_TASK OBJECTIVE:_ Only the lines from the one that contains "Open the Windows Start menu" through the end of the entries, both included, should be transcribed, exactly and without pictures.

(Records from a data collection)
################

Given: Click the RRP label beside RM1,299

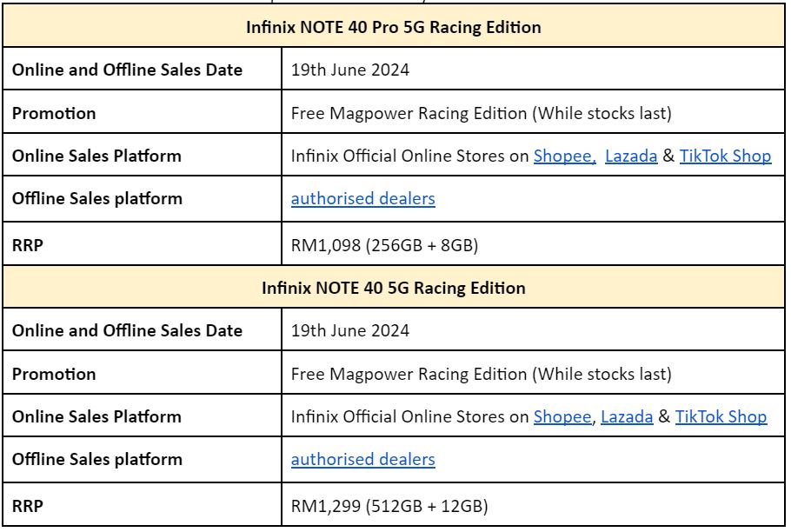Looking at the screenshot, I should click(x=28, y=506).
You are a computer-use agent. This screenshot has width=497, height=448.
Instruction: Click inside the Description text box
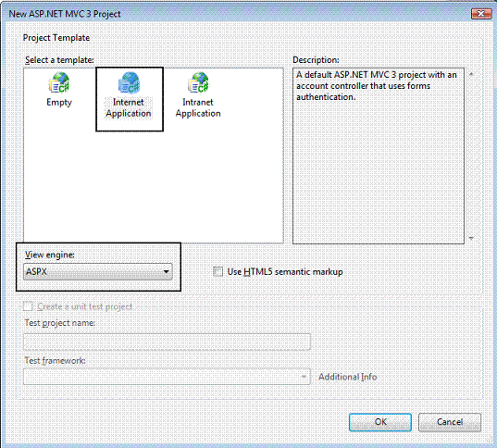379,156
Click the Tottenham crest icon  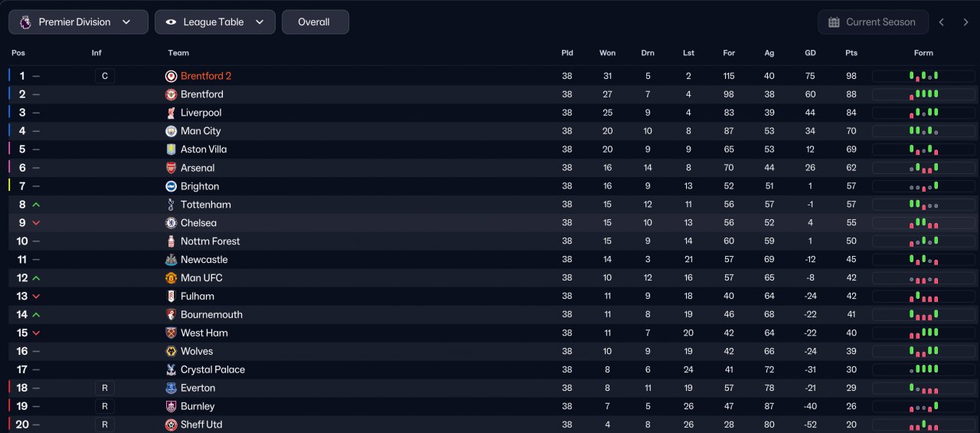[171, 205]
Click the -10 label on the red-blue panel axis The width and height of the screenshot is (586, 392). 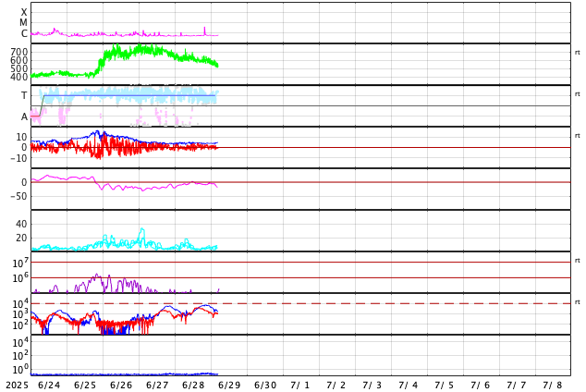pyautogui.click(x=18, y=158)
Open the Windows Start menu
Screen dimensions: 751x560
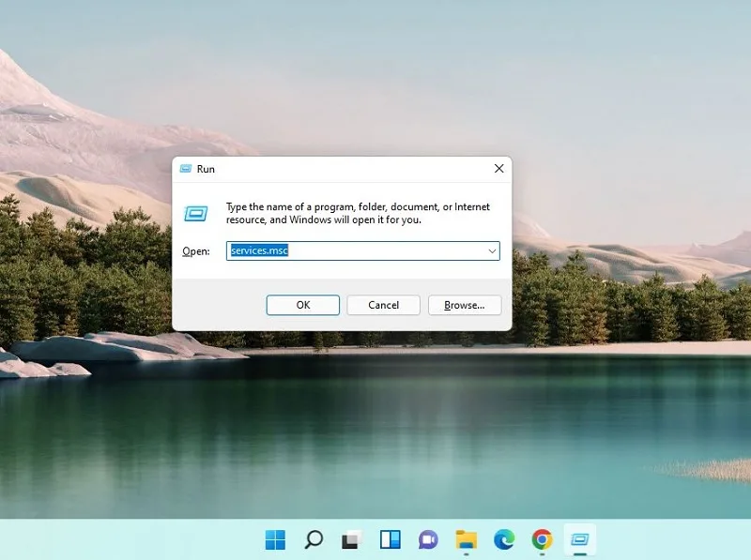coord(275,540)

################

_ANSWER SPACE:_
Open the Windows Start menu
Screen dimensions: 751x560
coord(275,540)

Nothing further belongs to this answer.